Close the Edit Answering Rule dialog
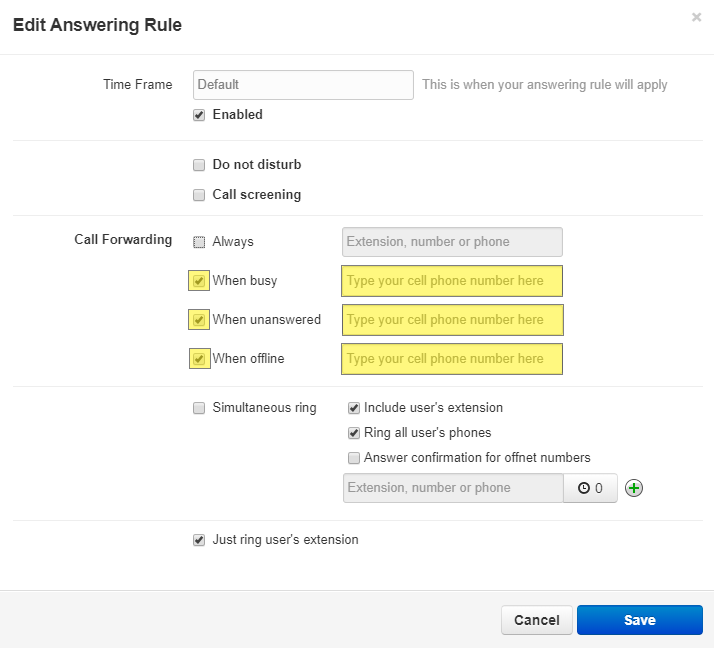The image size is (714, 648). (696, 17)
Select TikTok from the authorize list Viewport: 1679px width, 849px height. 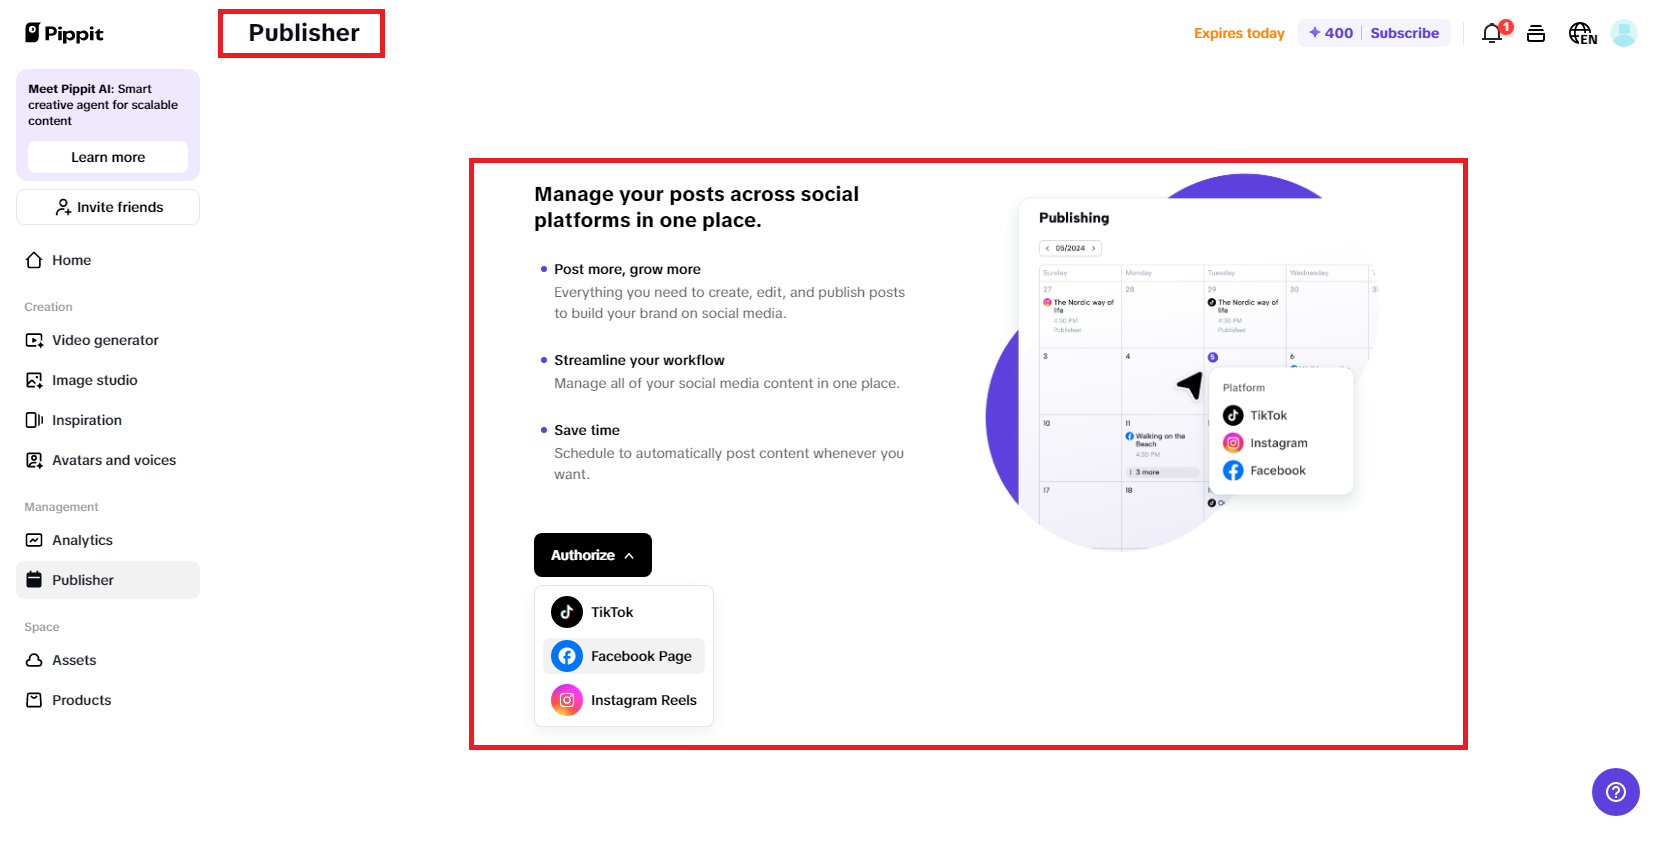pos(611,612)
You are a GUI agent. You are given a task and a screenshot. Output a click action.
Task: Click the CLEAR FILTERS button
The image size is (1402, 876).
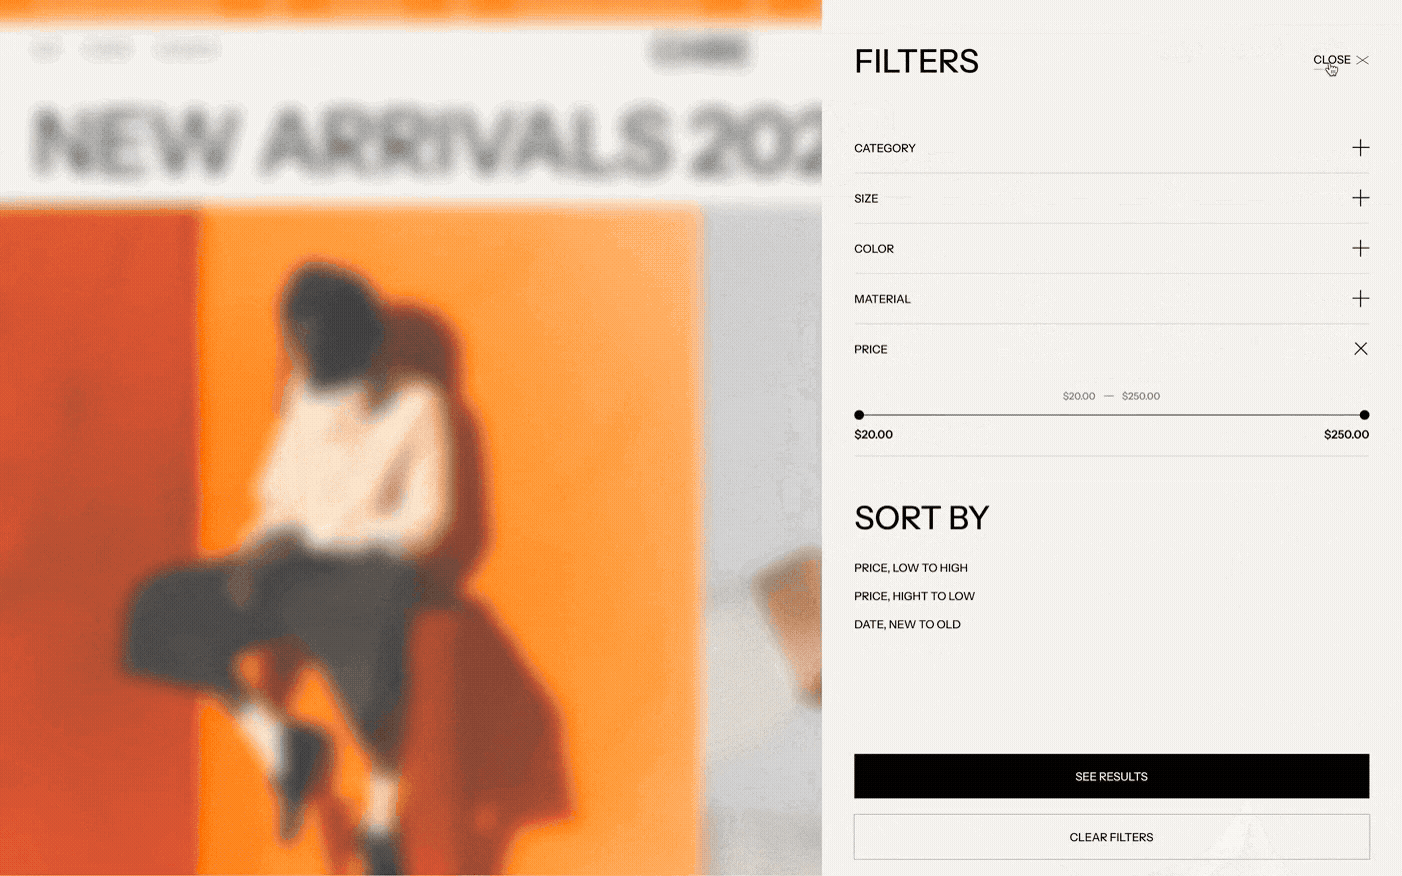(x=1111, y=837)
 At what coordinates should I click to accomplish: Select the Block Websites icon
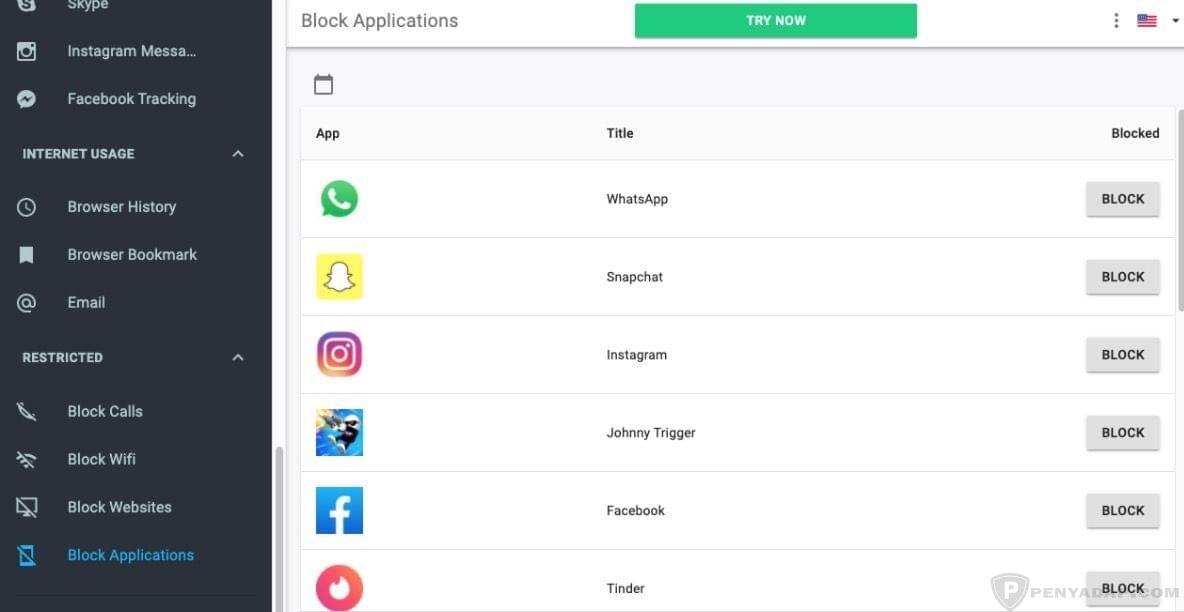[27, 507]
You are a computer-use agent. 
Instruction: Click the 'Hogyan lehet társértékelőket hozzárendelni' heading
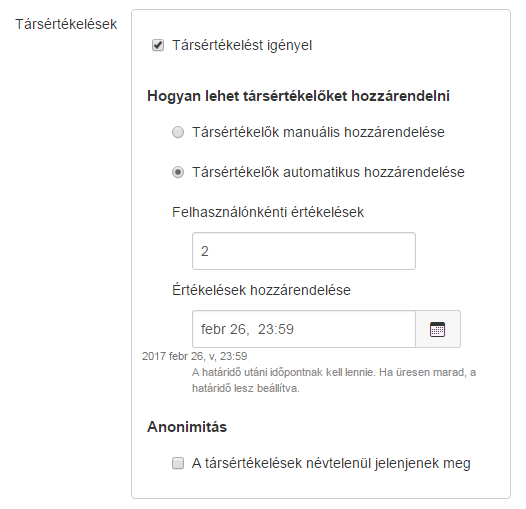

The task: Please give a word-for-word transcript of the lines from the one holding "You are a GUI" through the final line of the entries, both ends kept, with no pictures.

Task result:
You are a GUI agent. You are given a task and a screenshot. Output a click action.
Task: Click the CLEAR FILTERS button
The image size is (1402, 876).
(x=1111, y=837)
 At what coordinates should I click to accomplish: Select the Block Websites icon
[27, 507]
You are a computer-use agent. 
Instruction: Click the 'Hogyan lehet társértékelőket hozzárendelni' heading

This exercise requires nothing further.